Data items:
┌──

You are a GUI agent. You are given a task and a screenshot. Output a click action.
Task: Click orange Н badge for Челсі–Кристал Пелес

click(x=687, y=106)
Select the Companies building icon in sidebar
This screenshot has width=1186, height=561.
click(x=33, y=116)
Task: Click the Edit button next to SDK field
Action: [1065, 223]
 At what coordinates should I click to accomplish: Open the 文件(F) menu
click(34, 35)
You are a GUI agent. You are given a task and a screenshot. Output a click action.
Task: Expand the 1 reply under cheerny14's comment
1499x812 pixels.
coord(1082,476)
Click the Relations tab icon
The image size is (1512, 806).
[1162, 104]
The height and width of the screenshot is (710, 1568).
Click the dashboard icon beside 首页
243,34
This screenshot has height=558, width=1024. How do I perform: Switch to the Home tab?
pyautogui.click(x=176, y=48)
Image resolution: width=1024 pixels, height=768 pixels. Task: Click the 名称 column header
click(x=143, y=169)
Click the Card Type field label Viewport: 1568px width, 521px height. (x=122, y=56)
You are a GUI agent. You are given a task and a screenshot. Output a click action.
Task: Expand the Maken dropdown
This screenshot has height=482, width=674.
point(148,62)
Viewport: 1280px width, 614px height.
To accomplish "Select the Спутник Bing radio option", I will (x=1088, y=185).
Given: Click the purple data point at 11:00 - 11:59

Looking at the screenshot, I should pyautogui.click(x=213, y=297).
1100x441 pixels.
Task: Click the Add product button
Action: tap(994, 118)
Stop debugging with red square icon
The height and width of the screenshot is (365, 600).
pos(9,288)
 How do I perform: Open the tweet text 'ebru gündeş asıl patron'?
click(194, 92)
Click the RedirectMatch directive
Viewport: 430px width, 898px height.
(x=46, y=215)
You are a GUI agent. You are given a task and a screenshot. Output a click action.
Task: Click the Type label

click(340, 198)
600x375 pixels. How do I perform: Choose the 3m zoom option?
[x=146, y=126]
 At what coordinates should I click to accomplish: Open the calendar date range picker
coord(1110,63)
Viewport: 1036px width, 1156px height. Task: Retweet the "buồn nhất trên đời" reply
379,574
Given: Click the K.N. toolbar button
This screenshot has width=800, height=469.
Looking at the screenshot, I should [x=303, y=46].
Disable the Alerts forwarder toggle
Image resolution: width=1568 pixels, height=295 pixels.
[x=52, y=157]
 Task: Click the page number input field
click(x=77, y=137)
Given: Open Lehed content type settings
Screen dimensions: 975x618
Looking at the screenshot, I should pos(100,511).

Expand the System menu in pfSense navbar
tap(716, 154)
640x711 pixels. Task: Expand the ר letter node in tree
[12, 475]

└──

> **WORK INSTRUCTION**:
Could you retype exactly the lines from the first one of the records through the line containing "Viewport: 1280px width, 614px height.", both included, and nothing more?

> **YOUR RESPONSE**:
You are a GUI agent. You are given a task and a screenshot. Output a click action.
Task: Click orange Н badge for Челсі–Кристал Пелес

click(x=687, y=106)
Select the Companies building icon in sidebar
This screenshot has width=1186, height=561.
click(x=33, y=116)
Task: Click the Edit button next to SDK field
Action: [1065, 223]
 At what coordinates should I click to accomplish: Open the 文件(F) menu
click(34, 35)
You are a GUI agent. You are given a task and a screenshot. Output a click action.
Task: Expand the 1 reply under cheerny14's comment
1499x812 pixels.
coord(1082,476)
Click the Relations tab icon
The image size is (1512, 806).
[1162, 104]
The height and width of the screenshot is (710, 1568).
Click the dashboard icon beside 首页
243,34
This screenshot has height=558, width=1024. How do I perform: Switch to the Home tab?
pyautogui.click(x=176, y=48)
Image resolution: width=1024 pixels, height=768 pixels. Task: Click the 名称 column header
click(x=143, y=169)
Click the Card Type field label Viewport: 1568px width, 521px height. (x=122, y=56)
You are a GUI agent. You are given a task and a screenshot. Output a click action.
Task: Expand the Maken dropdown
This screenshot has height=482, width=674.
point(148,62)
Viewport: 1280px width, 614px height.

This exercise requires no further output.